Normalizing query text

A conversation with a friend over email got me to thinking that this info might be useful to a few of you.

It’s common for SQL Server application developers to want to “normalize” the query text returned in a Profiler trace such that executions of the same query with different parameters can be easily compared with one another and aggregated together.  This allows the performance of a query to be more easily tracked over time and allows the consequences of using different parameters with it to be quantitatively measured.

Normalizing the text of a query amounts to replacing the literals in it with parameter markers.  It amounts to flattening the parameter values for the query such that the statistics (e.g., duration, CPU used, reads, and writes) from different executions of the query can be aggregated together and compared against one another.  So, take this query for example:

SELECT * FROM foo WHERE id=4

Here, the parameter is “4”, so, parameterized, the query would look something like this:

SELECT * FROM foo WHERE id=@p1

Then, every other execution of this query, regardless of the value on the right side of the equal sign, would reduce down to this same basic form.  This is the same basic form you might see in the procedure cache if you viewed dm_exec_cached_plans and dm_exec_sql_text.

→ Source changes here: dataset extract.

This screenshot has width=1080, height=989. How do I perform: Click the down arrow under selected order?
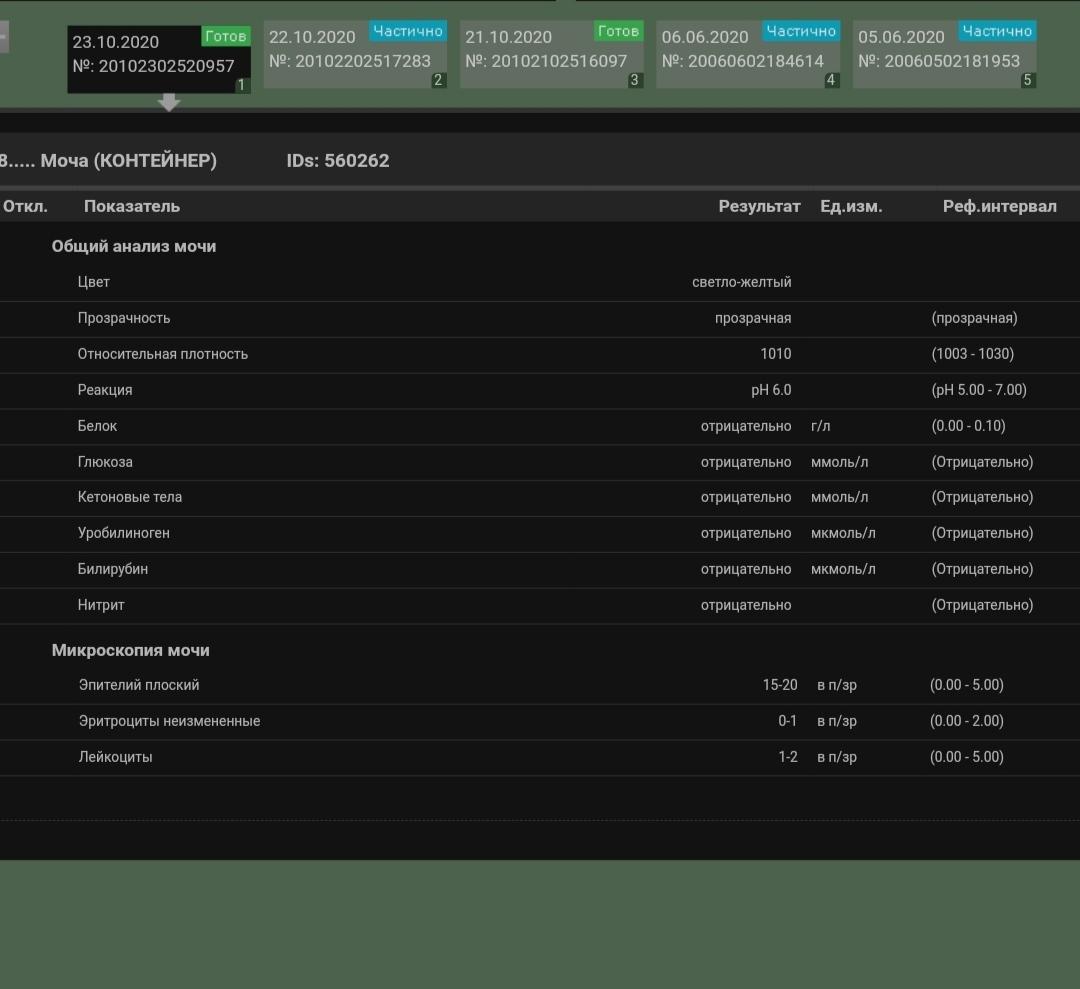[169, 102]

There are a couple of approaches commonly used to normalize queries.  The first, and simplest, is to take a substring of the query in question and try to trim it down to its bare essence.  I’d guess most people looking at this sort of thing take this approach.  The problem with it is that parameters can appear virtually anywhere, especially when you consider subqueries, derived columns, and the like.  There’s no set substring length that you can always take to accurately normalize a query.  Thus, this approach is extremely error-prone and of limited usefulness in truly normalizing the queries from a trace.

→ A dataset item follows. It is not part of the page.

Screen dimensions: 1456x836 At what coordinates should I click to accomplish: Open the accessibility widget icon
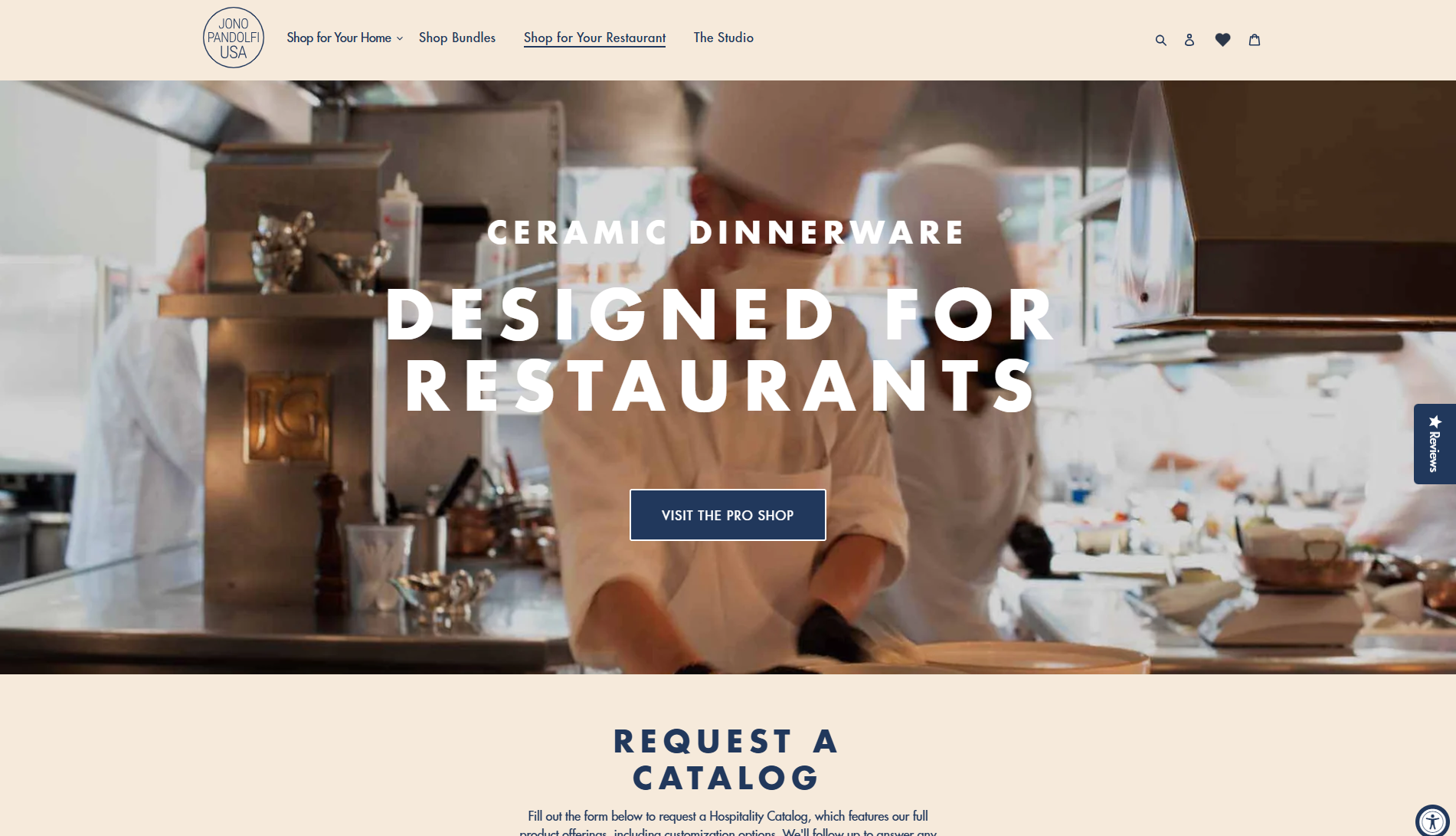pyautogui.click(x=1432, y=821)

Another approach is to parse the T-SQL text using your own parser.  This solves the problems of the simplistic substring approach, but unfortunately introduces some of its own.  First, parsers are notoriously difficult to write.  Even with the help of tools like Lex and Yacc, you still have a fair job on your hands to create a language parser, especially for a language as unwieldy as Transact-SQL.  Second, most SQL parsers available don’t handle the extensions Microsoft has made to Transact-SQL that well.  There are many free parsers out there, as well as some available for minimal charge, and most, if not all, have problems with Transact-SQL’s extensions.  Third, even for those that may fully support Transact-SQL at a particular point in time, they can quickly become outdated as the product evolves.  They have to keep pace with the evolution of SQL Server in general and with the T-SQL language in particular, and they may not be able to do that.  Consider, for example, the kind of monkey wrench supporting CTEs would throw into such a facility.  Last, but not least, it takes time to parse code.  With a trace of any size, even a highly efficient parser would need significant time to parse it.  Full-blown parsing is a bit overkill, anyway.  What you really need is a literal identifier.

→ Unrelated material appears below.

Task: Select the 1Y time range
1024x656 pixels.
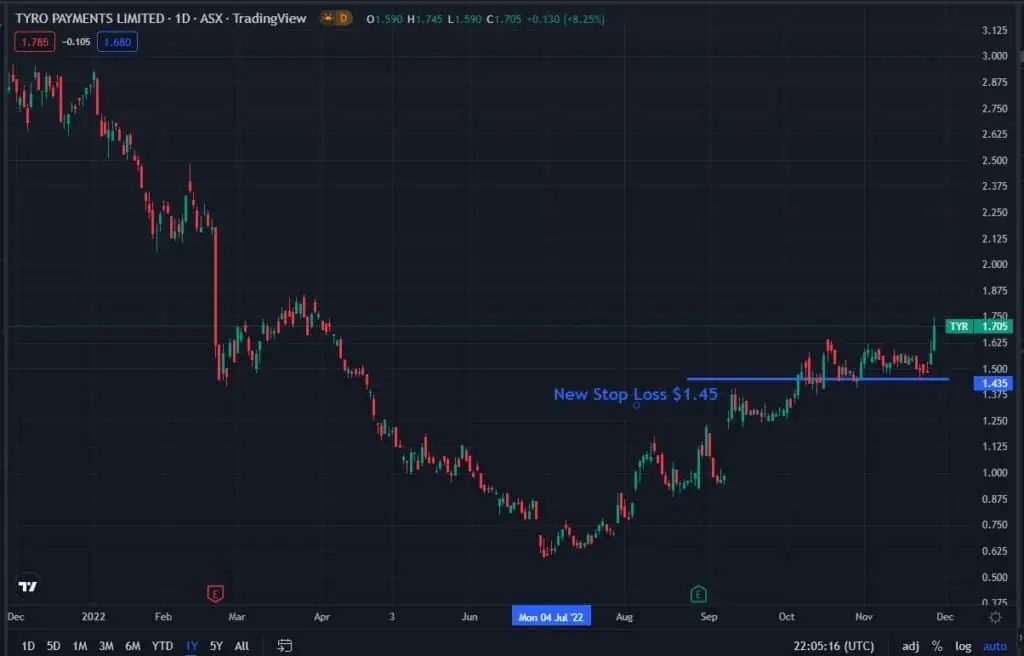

Fortunately, SQL Server 2005 offers a facility that partially solves the problem.  The sp_get_query_template stored proc takes the text of a query as a parameter, then returns the normalized text and the parameter list as output parameters.  Although it was not designed for general query normalization, this gets you as close as you currently can get to invoking SQL Server’s own code to normalize your queries.

Unfortunately, the proc has several limitations: it doesn’t handle multi-statement batches, will throw a 207 error if your query text references a non-existent column in an existing table (just as a CREATE PROC will), and will throw an error when a statement doesn’t have any parameters (e.g., SELECT * FROM sys.objects).  But, it’s part of the way there.  For simple query parameterization, it’s probably the best way to go for now.  In concert with some substring trickery, this might get you most of what you need to do some basic query performance aggregation.

You can use sp_get_query_template against the TextData column returned by fn_trace_gettable to generate some useful query performance aggregations over time.  You can easily identify your N most expensive queries in terms of CPU used, reads, writes, duration, etc.  And you can then drill into individual executions from the trace to see what sets of parameters may be more or less likely to be the cause of poor performance from the query.  This can then inform your query and indexing design decisions.